The past few days have been intense to say the least. I am now fully trained in EMDR (often used to treat trauma), look it up. I’ll probably end up doing a separate blog on it. But for now… I just am in awe of everything I have accomplished in my life despite my own trauma.
Today I got to hike. Kayak. Feel the sun on my face with someone I love. I felt security. That I can take care of myself and be totally independent if I need to. I felt the urge to write and create. Some new ideas came to my mind. I felt inspired.
Bryon and I kayaked against the current for some time and then enjoyed the ride back to where we started. It was sort of like a metaphor for us. I don’t know. Like we always come back to each other.

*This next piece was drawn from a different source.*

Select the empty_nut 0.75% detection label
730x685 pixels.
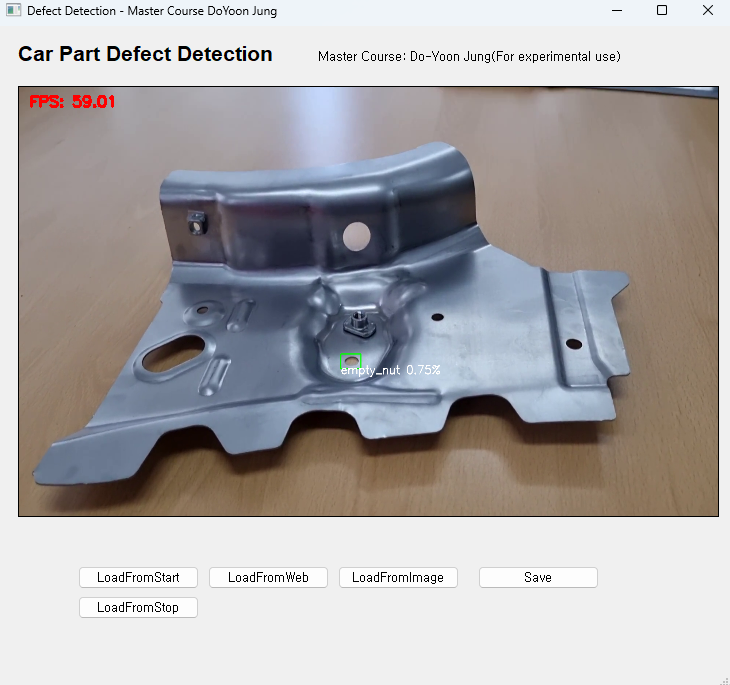click(390, 370)
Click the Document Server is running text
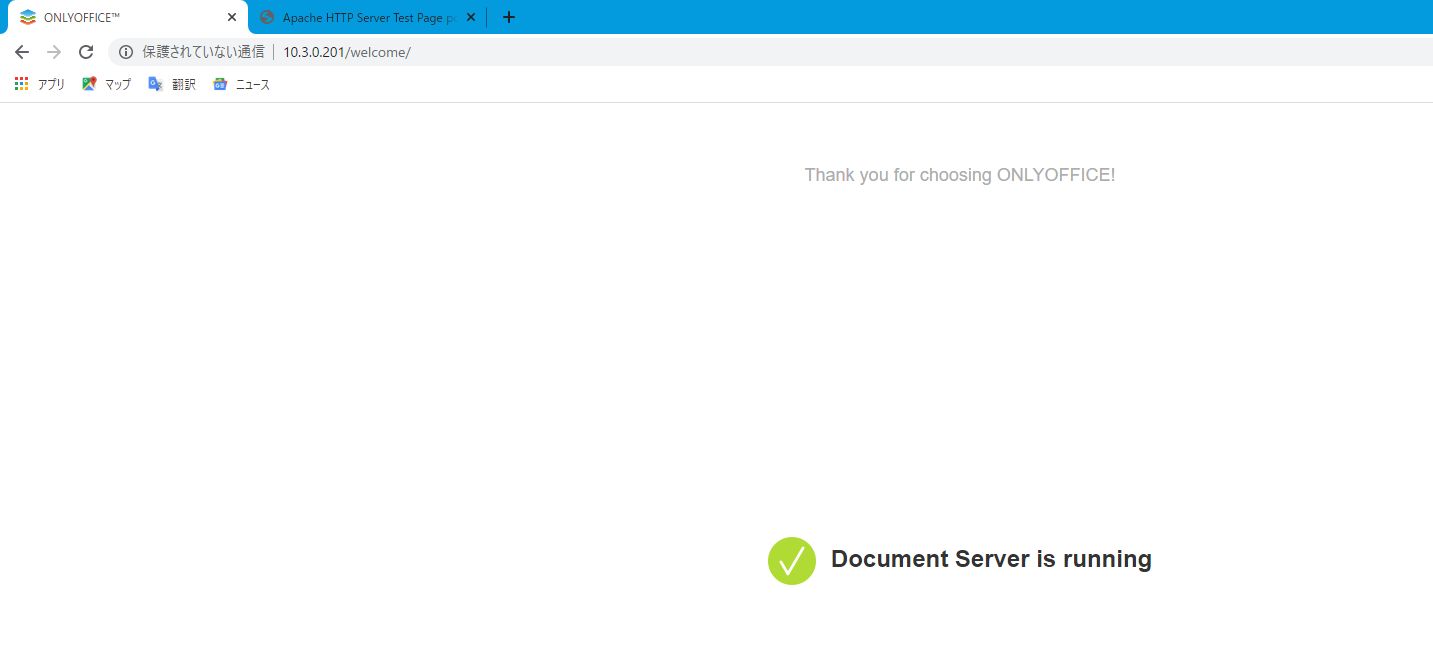 tap(991, 559)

It was lovely and I honestly almost fell asleep in the sun on the way back. It came out at the most wonderful moment. Birds went about their business but there weren’t many people out. I always feel closer to God/ myself / the universe while in nature and am reminded that I am not separate -even if it feels like it at times.
It’s a miracle I’m alive. It’s a miracle you are alive. It’s a miracle I have a steady job and live in such a beautiful place.
I love the quiet. I don’t miss the rush of the city. I like the intimacy and the safety of living off in the woods. A neighbor invited us to use his kayaks when we serendipitously went outside last night to see what some noise was and had an impromptu fireworks show. I still don’t know what it was for.
In many ways this weekend was magical after such a stressful training and I am so so grateful. I’m excited to start posting more and having the emotional space to be able to do it.